Legolas

Ich erstarre zu Eis. Meine Finger, die ich eben noch so intensiv gemustert habe, verschwinden aus meinen Blickfeld und ganz langsam mache ich einen kleinen Schritt rückwärts. Wenn ich aus der Burg heraus komme, bevor der Elb sich zu mir durchgekämpft hat, habe ich eine Chance in der Masse zu verschwinden.
Allerdings ringen sich innerlich in mir zwei Kontrahenten. Entweder ich gehe zurück, im Pferdestall schlafen und wahrscheinlich in den nächsten Tagen zusammen mit den Rohirim sterben, oder ich ergreife die Chance jetzt und verbringe meine letzten Momente vielleicht damit, meiner Bestimmung näher zu kommen. Nun da mich der Mensch, Aragorn, ebenfalls anstarrt, sagt mir ein unbestimmtes Gefühl, dass ich in seiner Nähe bleiben soll.

So ist die Entscheidung gefallen. Anstatt wie von mir und anscheinend auf von dem Elben erwartet, wegzurennen, bleibe ich wie fest geschweißt stehen. Das er damit nicht gerechnet hat wird mir klar als er mit hoher Geschwindigkeit in mich hineinrennt. Seine Hände umfassen fest meine beiden Arme und er rammt seine Füße in den Boden, allerdings ist es nur meinen geistesgegenwärtigen Schritt nach hinten zu verdanken, dass wir beide nicht den Erdboden küssen.

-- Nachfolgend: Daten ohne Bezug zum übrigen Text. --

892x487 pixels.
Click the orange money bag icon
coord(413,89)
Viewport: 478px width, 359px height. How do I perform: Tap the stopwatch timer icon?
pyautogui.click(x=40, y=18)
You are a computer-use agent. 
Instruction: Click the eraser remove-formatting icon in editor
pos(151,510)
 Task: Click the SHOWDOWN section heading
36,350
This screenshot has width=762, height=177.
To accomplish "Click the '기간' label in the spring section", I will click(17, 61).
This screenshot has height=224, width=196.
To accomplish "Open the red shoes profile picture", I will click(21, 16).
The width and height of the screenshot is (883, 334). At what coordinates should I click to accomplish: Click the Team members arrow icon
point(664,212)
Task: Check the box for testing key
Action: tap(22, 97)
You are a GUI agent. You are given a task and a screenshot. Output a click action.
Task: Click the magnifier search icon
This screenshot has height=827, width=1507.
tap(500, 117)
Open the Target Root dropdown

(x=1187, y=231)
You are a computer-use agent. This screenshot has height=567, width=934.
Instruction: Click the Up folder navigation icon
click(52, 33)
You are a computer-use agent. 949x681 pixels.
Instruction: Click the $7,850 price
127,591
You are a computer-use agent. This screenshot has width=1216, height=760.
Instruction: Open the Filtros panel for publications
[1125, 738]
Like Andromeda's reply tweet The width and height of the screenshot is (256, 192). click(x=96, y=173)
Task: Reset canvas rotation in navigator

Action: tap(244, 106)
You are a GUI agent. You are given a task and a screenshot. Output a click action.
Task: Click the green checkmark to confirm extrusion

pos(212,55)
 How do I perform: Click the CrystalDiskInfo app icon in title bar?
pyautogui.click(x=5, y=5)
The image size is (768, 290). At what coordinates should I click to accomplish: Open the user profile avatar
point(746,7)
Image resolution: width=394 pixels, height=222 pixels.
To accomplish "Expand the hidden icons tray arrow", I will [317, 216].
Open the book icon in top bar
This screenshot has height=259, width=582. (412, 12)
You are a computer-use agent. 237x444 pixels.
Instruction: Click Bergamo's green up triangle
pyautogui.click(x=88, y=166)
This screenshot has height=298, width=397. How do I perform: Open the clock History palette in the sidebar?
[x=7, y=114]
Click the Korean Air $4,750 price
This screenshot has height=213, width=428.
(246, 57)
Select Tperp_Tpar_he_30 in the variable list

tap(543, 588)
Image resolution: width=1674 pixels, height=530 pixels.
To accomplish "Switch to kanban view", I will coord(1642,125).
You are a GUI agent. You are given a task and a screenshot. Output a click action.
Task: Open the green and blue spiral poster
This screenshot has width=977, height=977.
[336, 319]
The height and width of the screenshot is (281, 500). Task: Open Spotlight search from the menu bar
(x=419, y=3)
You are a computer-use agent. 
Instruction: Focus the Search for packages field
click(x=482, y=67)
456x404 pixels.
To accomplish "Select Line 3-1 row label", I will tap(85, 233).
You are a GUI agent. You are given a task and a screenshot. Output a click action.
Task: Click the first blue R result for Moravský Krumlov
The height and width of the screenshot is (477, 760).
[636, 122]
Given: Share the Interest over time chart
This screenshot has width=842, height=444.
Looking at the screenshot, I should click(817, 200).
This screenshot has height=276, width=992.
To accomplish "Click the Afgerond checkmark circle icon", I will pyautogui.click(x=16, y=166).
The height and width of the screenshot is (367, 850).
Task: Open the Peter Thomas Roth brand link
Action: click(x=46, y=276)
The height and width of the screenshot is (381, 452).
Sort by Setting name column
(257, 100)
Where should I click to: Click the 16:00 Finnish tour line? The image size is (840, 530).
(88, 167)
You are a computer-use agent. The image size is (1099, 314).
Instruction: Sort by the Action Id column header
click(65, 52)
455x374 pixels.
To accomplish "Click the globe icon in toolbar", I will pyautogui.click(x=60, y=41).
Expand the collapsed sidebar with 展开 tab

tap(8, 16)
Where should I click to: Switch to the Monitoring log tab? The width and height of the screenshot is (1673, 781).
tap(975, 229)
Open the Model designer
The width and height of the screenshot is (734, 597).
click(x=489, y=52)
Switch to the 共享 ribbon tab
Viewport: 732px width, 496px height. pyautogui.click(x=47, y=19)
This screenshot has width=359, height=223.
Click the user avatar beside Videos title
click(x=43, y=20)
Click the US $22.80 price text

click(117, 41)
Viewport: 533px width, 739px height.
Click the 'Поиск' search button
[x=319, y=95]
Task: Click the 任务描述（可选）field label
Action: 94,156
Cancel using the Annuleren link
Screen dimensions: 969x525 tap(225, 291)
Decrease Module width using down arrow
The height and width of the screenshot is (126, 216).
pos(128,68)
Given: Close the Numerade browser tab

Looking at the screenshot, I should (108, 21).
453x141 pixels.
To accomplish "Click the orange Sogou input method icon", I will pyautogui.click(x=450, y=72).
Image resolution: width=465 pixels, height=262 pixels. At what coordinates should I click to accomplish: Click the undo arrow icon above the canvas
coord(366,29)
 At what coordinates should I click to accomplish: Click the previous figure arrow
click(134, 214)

Keuchend starrt mich der blonde Elb an. Wie schon im Zimmer, verbinden sich unsere Blicke. Eine Stille tritt um uns herum ein und ein Zittern läuft über die Stellen meiner Haut, an denen sich seine Hände um meine Haut schließen. Seit dem Wechsel meines Körpers, fühlt sich alles so intensiver an. Ich merke das sich seine Haut genauso glatt und makellos anfühlt wie meine.
An seinen Unterarmen zeichnen sich Muskeln ab, die typisch sind für einen Krieger seiner Statur. Seine blonden Haare sind anders geflochten als das letzte mal, dass alles nehme ich wahr ohne den Blickkontakt zu ihm abzubrechen.
In seinen Augen liegt ein Schimmer, der mich fasziniert. Ich möchte dem Glühen hinterher jagen, mich in seinen meerblauen Augen verlieren. Fast fühlt es sich an, also würde ich gar nicht mehr in meinem Körper sein. Sondern mit Glühwürmchen auf das Meer hinausstarren.
Eine Bewegung löst den Zauber etwas. Ich nutze die Pause um zitternd Atem zu holen. Seine eine Hand löst sich von meinem Arm. Die Reibung jagt mir eine Gänsehaut ein, was war mit mir los. Warum fühlt sich alles so aufregend an?
Mit seinen Fingern nähert er sich meinem Gesicht. Erschrocken blicke ich ihn an. Ich will zurück weichen, aber sein Griff hält mich an Ort und Stelle.
Vorsichtig berührt er mich im Gesicht. Mein Mund wird ganz trocken, was hat er vor? Träge fährt er über meine Stirn, bis er bei dem Stoff angekommen ist, der meine Ohren verdeckt. Er legt den Kopf schief, als würde er sich eine Frage stellen. Dann zieht er leicht daran und ich spüre wie meine Deckung langsam aber stetig meine wahre Identität frei gibt. Beide Tücher wandern zu meinem Hals, an dem seine Finger halt machen.
„Alae (Siehe an), Warum versteckst du dich?", flüstert er leise. Er hebt mein Kinn. Nun sind wir uns so nahe, das unser Atem miteinander verschmilzt. Mein Herz rast in meiner Brust, fast tut es weh. Sein Gesichtsausdruck verrät mir nicht was er denkt, er wirkt verschlossen, trotz dessen das kaum noch Abstand zwischen uns ist.

„Eine Elbin, seht ihre Ohren!" Die Worte der alten Frau, erlösen mich in mehreren Wegen.. Nachdem der Bann gebrochen ist, reiße ich mich los und hole zitternd Luft.
Meine Augen weichen keine Sekunde von den anderen Elben ab, überall spüre ich ihn noch auf meiner Haut, als hätte er heiße Striemen auf ihr hinterlassen. Geistesabwesend fahre ich mir mit der einen Hand über mein Handgelenk. Auch mein Kompanion scheint etwas desorientiert zu sein. Er fährt sich einmal durch sein langes Haar. Auch wenn sich der Schlagabtausch zwischen uns angefühlt hat wie eine Ewigkeit, kann er nicht besonders lange gedauert haben.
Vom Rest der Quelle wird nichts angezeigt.